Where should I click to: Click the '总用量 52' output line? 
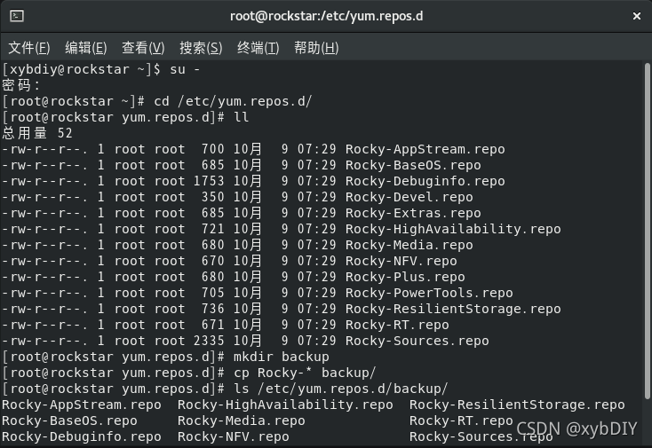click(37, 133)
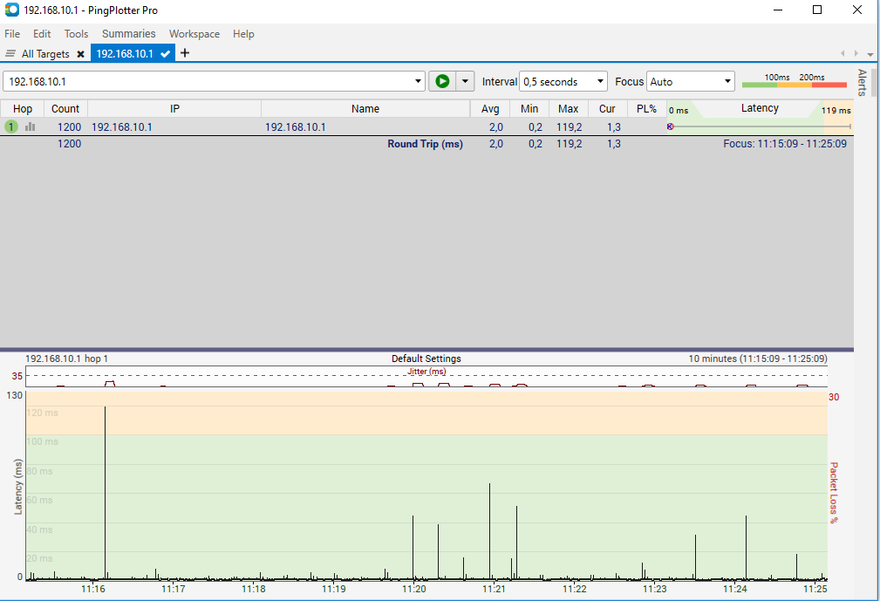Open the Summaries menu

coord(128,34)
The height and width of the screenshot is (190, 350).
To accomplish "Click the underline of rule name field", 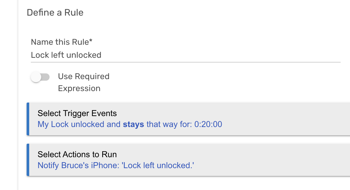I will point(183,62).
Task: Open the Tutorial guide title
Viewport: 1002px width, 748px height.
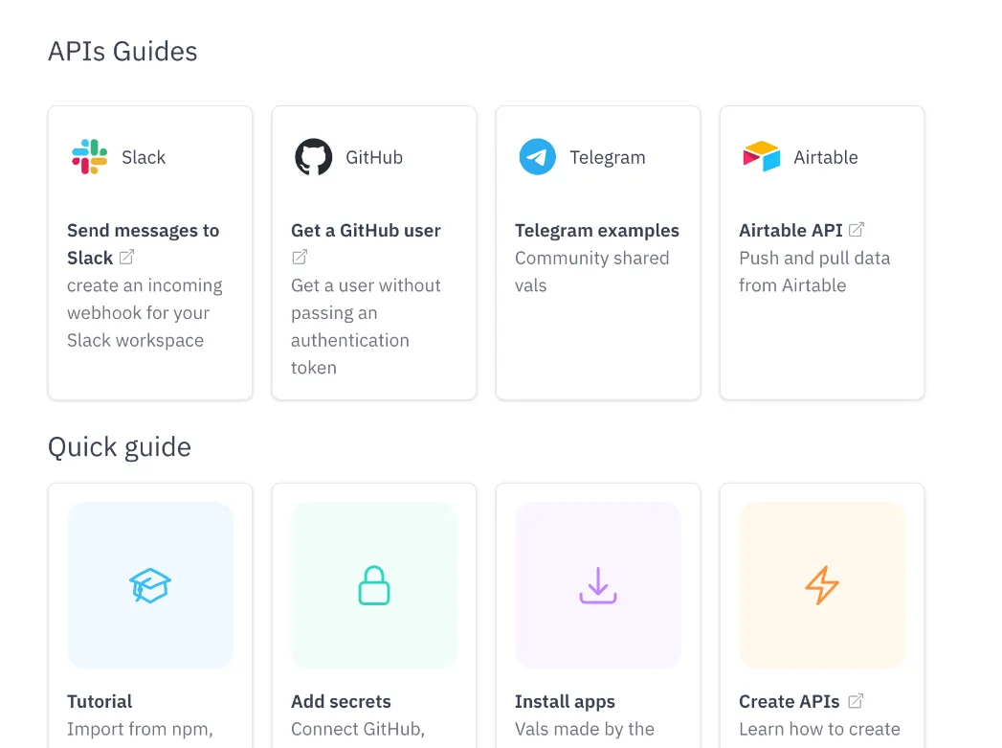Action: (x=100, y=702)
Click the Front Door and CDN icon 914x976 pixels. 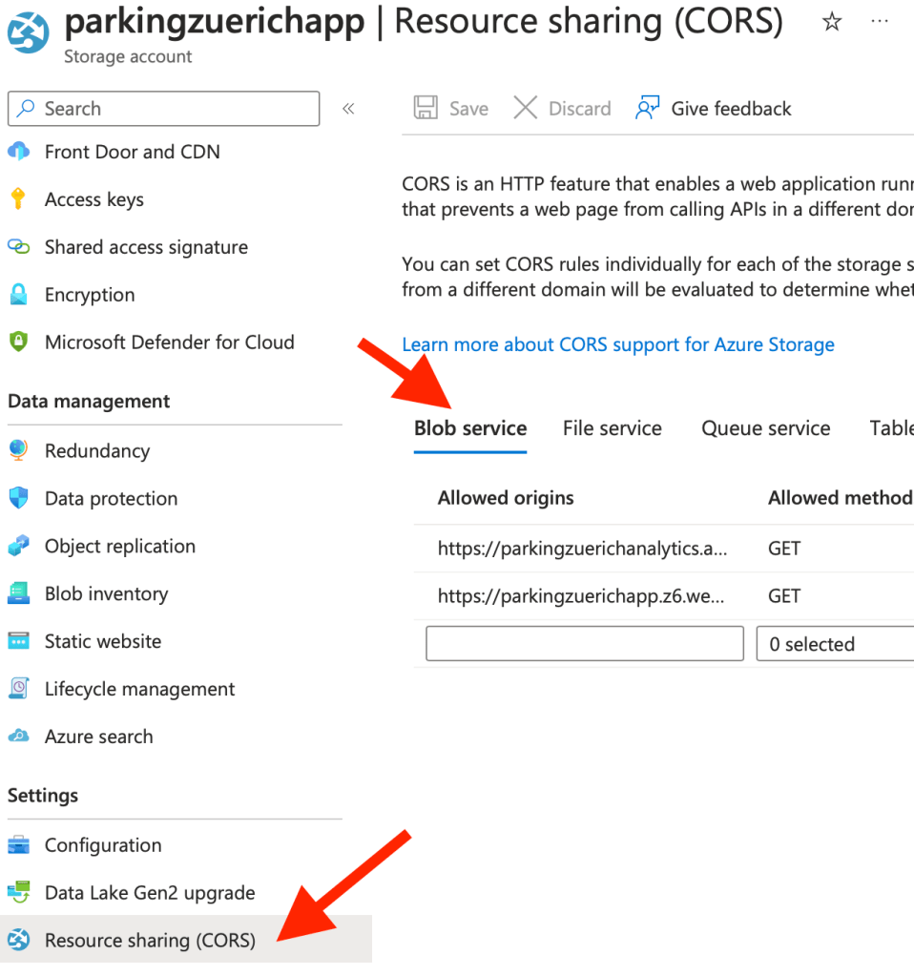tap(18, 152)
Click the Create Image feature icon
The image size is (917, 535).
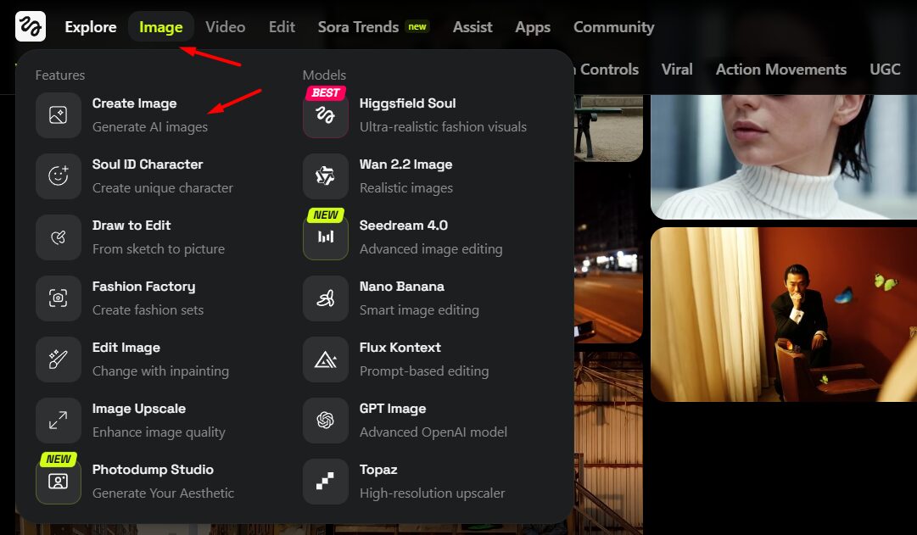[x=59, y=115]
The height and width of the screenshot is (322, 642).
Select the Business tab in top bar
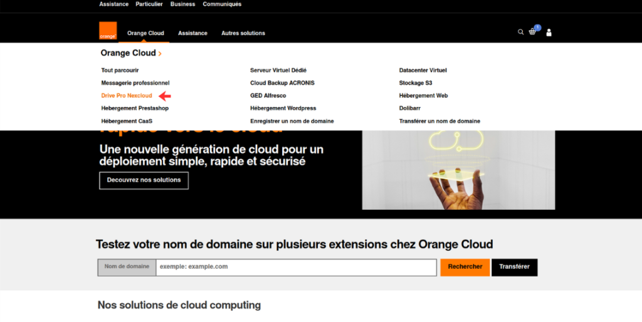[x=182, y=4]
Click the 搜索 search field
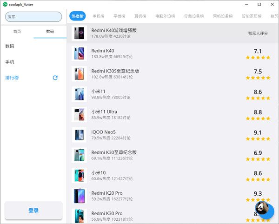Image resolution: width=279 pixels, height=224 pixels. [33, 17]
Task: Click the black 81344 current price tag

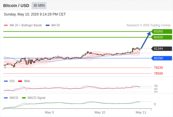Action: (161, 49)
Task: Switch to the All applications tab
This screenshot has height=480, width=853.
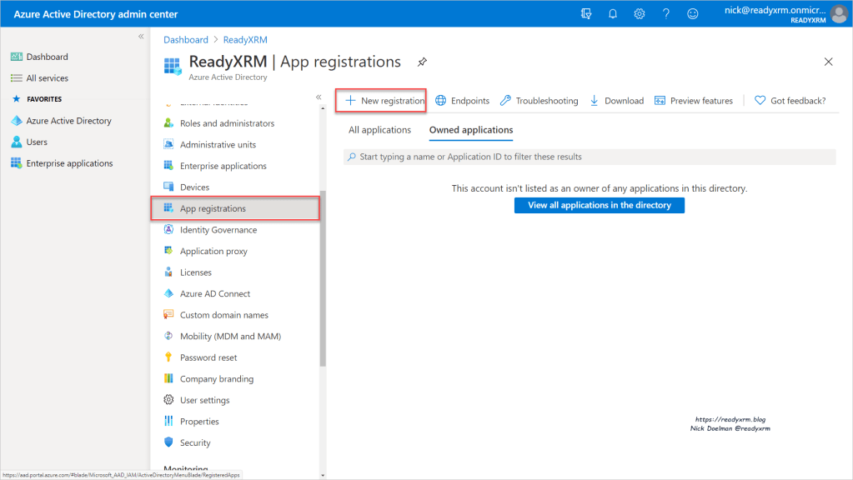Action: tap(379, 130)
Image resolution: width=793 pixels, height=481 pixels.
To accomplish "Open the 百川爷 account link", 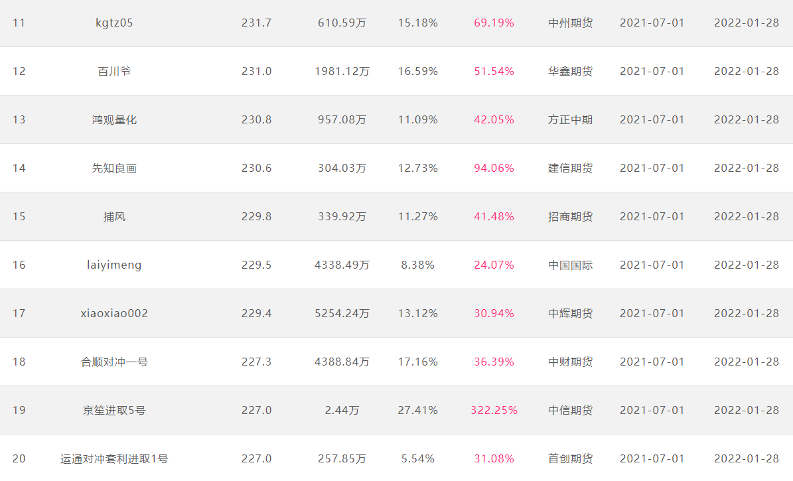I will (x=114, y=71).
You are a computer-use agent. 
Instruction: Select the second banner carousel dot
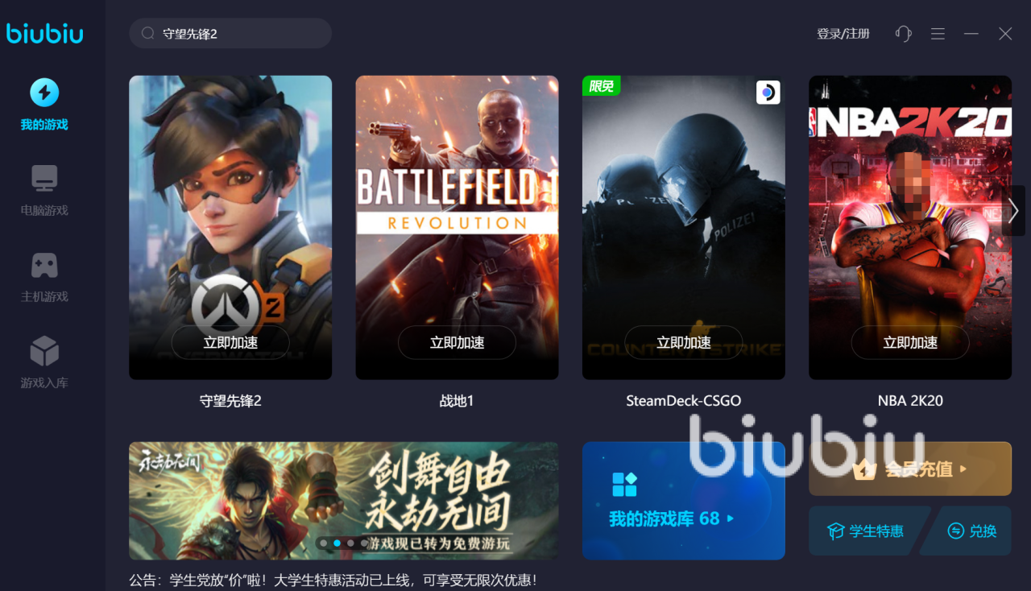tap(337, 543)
——————
Task statement: Take the line containing "Instruction: Select the" as the first line and the last line of the data above as the final one, and output exactly the lines between them, inclusive, with no pictures.

Completed exercise:
Instruction: Select the second banner carousel dot
tap(337, 543)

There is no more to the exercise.